Modern Times: A History of the World from the 1920s to the 1980s
Cover of the first edition
|Subject||20th century politics and culture|
|Publisher||Weidenfeld & Nicolson|
|Media type||Print (Hardcover and Paperback)|
|Pages||882 (1999 edition)|
|ISBN||0-75380-826-9 (1999 edition)|
Modern Times: A History of the World from the 1920s to the 1980s is a book by British journalist and writer Paul Johnson, who gives an outline of world history during the 20th century from a conservative perspective. It was cited in National Review as one of the top ten books that changed America and is described as a book that has "influenced intellectual thinking on a profound level". It was first published in 1983 and has since been reissued and updated.
In the first part of the book Johnson deals mainly with the shaping of the Soviet Union in the first decades after World War I, the collapse of democracy in Central Europe due to the rise of Fascism and National Socialism, the causes that led to World War II, and its development and outcome. He devotes a chapter ("An Infernal Theocracy, a Celestial Chaos") to the development of Imperial Japan and the chaotic situation within China during the Warlord Era.
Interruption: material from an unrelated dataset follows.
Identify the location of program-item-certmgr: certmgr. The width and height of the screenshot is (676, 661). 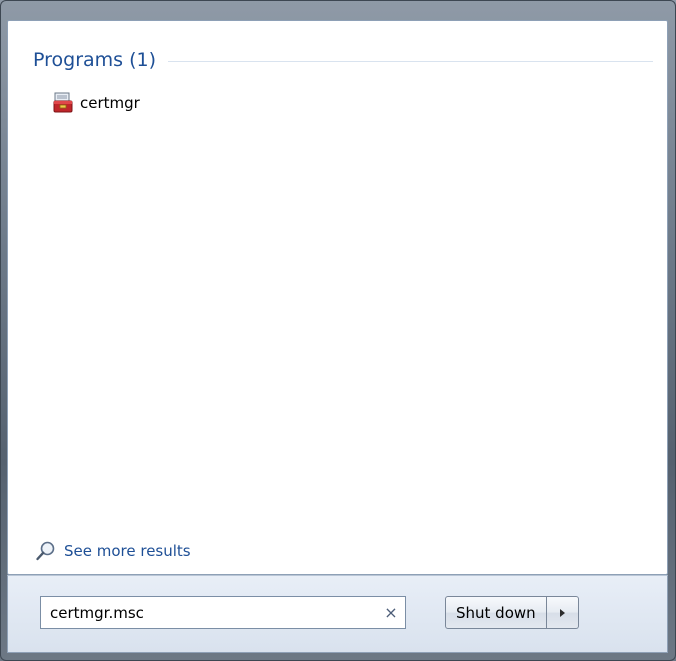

In roughly the second half of the book Johnson deals with the post-World War II events: the Cold War, the end of colonialism and the simultaneous birth of the Third World concept, the rise of the People's Republic of China and of independent India, the reconstruction and economic boom in post-war Europe, and the rise of the East Asian Tigers.
Modern Times, as most of Johnson's works, is written in a narrative style with a political bent. Johnson is a conservative Catholic and generally treats secular ideologies in a hostile manner. Throughout the book he criticizes all forms of radical political reform, which he calls "experiments in social engineering", and several of its chapters are devoted to strong criticism of extremist politicians, including Nazis and fascists, and also left-wing figures such as Vladimir Lenin, Joseph Stalin, and Mao Zedong, whom the author deems as vicious as Adolf Hitler.
The author is clear that he views that most of the evils of the twentieth century as a consequence of the replacement of the traditional Judeo-Christian values with secular ideologies, whose influence he deems disastrous. Johnson is also a strong supporter of freemarket capitalism, which bolsters his hostility towards Communism. He also portrays famous Third World politicians, even icons like Mohandas K. Gandhi and Jawaharlal Nehru, as frivolous characters.